Whitey y Sean comieron tarde en Pat's Diner, en una salida de la autopista. El restaurante existía desde la Segunda Guerra Mundial, y hacía tanto tiempo que era el lugar favorito del cuerpo de policía que a Pat el Tercero le gustaba vanagloriarse de que su familia era con toda probabilidad la única que había resistido tres generaciones sin que la atracaran.

Whitey se tragó un trozo de hamburguesa con queso y la hizo bajar con un trago de gaseosa.

– No se te habrá pasado por la cabeza que lo hizo Brendan, ¿verdad?

Sean comió un trocito de su bocadillo de atún, y contestó:

– Sé que me estaba mintiendo. Creo que sabe alguna cosa sobre esa pistola. Y considero que existe la posibilidad de que su padre siga con vida.

Whitey bañó un trozo de cebolla en salsa tártara, y preguntó:

– ¿Lo dices por los quinientos dólares al mes que alguien les manda desde Nueva York?

– Sí. ¿Sabes a cuánto asciende esa cantidad a lo largo de todos esos años? A casi ochenta mil dólares. ¿Quién mandaría ese dinero si no fuera el padre?

Whitey se limpió los labios con una servilleta y luego siguió comiendo su hamburguesa con queso. Sean se preguntaba cómo había conseguido evitar un ataque al corazón, comiendo y bebiendo como lo hacía, y trabajando setenta y cuatro horas a la semana cuando un caso le interesaba de veras.

– Supongamos que está vivo -sugirió Whitey.

– De acuerdo.

– ¿De qué va todo esto, pues, de una conspiración genial para vengarse de Jimmy Marcus matando a su hija? ¿A qué jugamos? ¿A ser los protagonistas de la película?

Sean soltó una risita y contestó:

– ¿Quién crees que interpretaría tu papel?

Whitey fue sorbiendo la gaseosa con una paja hasta que sólo quedó hielo.

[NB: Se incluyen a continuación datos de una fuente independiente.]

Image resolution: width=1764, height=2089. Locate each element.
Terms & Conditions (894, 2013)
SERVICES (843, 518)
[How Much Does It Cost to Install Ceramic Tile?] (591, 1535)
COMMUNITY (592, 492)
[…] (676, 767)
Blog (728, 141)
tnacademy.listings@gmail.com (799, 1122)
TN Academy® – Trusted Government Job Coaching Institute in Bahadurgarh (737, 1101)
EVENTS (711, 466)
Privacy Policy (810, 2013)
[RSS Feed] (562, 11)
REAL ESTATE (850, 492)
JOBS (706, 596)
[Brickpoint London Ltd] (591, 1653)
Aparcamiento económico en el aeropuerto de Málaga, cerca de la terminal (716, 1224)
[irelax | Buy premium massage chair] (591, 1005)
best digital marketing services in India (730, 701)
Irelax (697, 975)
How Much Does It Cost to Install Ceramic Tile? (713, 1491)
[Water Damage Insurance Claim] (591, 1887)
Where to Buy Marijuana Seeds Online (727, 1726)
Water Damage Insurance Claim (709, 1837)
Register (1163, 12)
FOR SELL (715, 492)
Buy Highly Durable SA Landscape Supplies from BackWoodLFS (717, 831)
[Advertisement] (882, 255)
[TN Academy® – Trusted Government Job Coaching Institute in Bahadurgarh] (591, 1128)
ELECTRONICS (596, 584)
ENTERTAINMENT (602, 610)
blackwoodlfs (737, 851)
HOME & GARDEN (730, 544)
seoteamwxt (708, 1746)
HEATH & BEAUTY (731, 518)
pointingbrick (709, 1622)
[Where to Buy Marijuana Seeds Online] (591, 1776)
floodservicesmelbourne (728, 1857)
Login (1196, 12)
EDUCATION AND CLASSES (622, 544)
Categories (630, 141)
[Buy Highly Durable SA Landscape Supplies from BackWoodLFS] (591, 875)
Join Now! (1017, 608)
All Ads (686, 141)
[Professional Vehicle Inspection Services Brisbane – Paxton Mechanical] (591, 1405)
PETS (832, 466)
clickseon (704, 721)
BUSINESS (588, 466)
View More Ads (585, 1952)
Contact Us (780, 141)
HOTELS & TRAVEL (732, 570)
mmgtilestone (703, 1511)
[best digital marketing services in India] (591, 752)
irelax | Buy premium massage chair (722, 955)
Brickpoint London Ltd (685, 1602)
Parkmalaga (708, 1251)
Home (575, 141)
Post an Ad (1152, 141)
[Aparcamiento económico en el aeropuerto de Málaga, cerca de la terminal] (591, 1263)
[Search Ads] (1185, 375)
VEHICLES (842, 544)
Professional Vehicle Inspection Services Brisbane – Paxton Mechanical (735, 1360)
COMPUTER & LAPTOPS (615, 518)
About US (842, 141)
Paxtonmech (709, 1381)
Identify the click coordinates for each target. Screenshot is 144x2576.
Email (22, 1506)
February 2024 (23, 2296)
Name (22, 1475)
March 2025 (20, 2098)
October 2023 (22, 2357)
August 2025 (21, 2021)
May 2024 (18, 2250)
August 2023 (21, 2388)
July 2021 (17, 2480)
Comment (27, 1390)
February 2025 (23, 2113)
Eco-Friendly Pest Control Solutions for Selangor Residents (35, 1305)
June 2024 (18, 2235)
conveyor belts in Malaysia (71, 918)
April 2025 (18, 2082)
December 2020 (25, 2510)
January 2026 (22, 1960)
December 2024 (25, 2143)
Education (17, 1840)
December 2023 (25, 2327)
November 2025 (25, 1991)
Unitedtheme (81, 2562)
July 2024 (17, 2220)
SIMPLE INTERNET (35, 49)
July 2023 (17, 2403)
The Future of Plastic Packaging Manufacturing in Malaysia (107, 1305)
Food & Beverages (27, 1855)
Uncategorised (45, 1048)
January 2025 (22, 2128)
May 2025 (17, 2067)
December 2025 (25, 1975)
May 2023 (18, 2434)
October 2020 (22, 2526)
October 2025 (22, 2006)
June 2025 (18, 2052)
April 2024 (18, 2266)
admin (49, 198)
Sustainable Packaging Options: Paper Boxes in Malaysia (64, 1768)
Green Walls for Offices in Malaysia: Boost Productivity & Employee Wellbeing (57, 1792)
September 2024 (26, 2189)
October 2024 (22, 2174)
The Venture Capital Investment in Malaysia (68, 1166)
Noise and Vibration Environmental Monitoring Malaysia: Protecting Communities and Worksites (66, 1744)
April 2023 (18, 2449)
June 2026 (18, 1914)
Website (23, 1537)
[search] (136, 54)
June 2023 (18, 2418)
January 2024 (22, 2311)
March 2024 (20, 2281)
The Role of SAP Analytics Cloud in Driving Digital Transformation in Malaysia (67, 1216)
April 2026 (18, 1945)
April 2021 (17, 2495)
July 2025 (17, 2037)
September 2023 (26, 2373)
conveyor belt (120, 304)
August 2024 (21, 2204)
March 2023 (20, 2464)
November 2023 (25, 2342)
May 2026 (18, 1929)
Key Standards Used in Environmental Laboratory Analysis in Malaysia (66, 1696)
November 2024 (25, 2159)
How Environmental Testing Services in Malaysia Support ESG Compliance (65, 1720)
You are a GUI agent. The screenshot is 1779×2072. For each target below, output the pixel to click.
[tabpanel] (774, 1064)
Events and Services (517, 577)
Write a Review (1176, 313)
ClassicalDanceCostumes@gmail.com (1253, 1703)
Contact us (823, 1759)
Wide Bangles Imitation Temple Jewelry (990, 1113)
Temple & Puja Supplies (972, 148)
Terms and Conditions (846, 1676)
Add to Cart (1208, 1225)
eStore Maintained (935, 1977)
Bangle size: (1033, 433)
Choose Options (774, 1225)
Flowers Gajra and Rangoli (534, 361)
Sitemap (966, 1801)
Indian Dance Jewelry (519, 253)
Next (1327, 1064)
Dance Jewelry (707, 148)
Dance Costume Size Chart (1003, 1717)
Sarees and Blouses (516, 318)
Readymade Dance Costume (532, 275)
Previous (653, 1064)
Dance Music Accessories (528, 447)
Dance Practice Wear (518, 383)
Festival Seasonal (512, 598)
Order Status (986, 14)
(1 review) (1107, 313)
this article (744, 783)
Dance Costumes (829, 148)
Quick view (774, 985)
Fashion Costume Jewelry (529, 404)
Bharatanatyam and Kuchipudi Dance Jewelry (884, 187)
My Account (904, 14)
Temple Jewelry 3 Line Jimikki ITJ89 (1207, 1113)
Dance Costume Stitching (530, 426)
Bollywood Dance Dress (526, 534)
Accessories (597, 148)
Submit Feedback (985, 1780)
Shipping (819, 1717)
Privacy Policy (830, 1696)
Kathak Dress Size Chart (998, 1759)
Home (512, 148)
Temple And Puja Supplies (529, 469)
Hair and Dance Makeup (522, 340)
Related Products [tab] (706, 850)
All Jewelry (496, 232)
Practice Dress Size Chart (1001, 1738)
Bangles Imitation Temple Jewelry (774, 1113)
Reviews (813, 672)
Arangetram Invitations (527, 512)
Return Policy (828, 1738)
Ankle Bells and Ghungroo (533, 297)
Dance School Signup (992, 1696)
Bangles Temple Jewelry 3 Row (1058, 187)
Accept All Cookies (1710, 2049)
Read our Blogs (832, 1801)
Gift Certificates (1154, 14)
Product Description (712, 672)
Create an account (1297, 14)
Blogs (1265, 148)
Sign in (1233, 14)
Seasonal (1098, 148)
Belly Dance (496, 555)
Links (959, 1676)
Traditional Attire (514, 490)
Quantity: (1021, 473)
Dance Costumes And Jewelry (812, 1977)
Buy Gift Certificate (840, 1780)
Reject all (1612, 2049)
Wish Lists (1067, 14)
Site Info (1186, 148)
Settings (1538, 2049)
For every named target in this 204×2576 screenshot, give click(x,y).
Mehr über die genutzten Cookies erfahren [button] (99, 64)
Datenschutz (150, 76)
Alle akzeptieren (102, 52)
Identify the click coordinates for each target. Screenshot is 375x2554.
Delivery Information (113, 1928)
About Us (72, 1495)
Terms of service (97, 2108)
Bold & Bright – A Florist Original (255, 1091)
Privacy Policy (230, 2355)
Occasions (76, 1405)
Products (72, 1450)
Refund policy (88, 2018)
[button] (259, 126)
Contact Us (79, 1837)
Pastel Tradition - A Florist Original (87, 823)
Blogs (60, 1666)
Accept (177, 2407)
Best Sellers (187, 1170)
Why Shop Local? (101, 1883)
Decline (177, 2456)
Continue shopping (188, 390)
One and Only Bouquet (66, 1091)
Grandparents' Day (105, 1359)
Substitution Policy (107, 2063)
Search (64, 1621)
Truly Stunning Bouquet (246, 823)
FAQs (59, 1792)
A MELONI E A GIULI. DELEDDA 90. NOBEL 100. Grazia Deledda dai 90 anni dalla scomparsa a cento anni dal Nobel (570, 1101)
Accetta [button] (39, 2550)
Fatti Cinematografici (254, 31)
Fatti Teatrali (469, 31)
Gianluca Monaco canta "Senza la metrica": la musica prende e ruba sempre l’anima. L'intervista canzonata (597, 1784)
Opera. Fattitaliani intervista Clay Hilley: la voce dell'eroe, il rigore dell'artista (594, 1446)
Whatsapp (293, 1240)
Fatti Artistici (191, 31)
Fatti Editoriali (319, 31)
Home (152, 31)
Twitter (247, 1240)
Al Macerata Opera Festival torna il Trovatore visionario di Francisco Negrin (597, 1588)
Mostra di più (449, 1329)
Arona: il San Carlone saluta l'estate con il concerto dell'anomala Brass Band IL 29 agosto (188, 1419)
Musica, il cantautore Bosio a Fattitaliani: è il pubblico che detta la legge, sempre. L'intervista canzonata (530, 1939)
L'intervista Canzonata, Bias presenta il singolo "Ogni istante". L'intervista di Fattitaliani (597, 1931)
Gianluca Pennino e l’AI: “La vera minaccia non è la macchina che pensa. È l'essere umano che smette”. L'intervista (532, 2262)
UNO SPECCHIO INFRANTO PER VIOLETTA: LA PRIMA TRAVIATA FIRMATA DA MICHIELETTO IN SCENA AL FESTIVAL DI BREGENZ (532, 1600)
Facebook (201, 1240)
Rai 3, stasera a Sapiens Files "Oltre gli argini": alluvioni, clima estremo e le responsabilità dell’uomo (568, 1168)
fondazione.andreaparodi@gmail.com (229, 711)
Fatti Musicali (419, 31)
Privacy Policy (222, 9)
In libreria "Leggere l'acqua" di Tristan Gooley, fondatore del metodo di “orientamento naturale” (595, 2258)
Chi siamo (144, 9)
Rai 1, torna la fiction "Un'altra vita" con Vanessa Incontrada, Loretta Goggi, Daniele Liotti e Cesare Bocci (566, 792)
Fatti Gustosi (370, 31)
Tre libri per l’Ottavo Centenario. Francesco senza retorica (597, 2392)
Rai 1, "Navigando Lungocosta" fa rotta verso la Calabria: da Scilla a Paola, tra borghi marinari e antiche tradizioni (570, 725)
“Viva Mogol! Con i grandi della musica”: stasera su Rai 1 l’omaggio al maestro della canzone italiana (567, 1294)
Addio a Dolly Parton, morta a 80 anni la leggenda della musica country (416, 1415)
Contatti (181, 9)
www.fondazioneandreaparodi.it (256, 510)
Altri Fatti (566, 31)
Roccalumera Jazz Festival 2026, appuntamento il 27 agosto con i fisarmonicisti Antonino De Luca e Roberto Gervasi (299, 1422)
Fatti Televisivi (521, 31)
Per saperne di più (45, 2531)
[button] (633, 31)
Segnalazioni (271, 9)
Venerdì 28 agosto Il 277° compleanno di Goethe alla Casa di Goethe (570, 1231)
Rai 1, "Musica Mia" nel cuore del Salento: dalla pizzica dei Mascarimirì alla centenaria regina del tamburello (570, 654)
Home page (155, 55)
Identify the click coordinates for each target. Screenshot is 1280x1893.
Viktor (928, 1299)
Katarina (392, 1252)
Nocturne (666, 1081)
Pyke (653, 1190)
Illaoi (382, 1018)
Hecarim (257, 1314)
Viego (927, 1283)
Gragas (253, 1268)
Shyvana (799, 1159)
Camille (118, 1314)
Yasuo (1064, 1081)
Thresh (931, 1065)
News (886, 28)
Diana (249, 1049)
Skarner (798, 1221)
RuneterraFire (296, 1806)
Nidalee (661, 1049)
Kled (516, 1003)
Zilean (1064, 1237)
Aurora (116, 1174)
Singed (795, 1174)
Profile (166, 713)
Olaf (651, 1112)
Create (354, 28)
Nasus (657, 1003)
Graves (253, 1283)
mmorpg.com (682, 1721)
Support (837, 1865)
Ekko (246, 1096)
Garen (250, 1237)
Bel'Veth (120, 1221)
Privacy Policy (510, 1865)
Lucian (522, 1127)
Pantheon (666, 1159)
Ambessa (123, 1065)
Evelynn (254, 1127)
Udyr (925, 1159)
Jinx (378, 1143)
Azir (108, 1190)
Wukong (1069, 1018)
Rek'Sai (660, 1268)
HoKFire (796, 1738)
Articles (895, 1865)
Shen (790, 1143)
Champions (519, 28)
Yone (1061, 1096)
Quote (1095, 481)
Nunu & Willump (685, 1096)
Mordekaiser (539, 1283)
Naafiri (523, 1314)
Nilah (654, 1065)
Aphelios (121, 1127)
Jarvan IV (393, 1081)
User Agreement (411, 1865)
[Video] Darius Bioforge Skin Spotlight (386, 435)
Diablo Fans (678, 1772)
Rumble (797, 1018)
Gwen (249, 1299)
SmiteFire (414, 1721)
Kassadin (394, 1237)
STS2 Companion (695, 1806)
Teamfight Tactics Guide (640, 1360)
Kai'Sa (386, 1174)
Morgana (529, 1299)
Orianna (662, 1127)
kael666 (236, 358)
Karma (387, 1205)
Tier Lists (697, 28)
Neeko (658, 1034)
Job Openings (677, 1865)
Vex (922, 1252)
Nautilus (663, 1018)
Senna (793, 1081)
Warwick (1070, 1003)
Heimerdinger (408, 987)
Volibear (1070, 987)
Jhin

– Pienso mucho en eso, ¿sabes? Podría suceder, si no resolvemos este caso, Superpoli. Si vamos contando por ahí la historia del Fantasma de Nueva York, sabes perfectamente que seríamos el hazmerreír de todo el mundo. Y Brian Dennehy tendría muchas posibilidades de interpretar mi papel.

Sean lo consideró y añadió:

– No me parece tan descabellado -dijo, a la vez que se preguntaba cómo era posible que no se hubiera dado cuenta antes-. No eres tan alto como él, sargento, pero tienes su barriga.

Whitey hizo un gesto de asentimiento, apartó el plato y dijo:

– Estaba pensando que cualquiera de esos mentecatos que salen en la serie Friends podría interpretar tu papel. De hecho, esos tipos parecen pasarse una hora cada mañana recortándose los pelos de la nariz y depilándose las cejas; seguro que se hacen la pedicura una vez a la semana. Sí, cualquiera de ellos lo haría muy bien.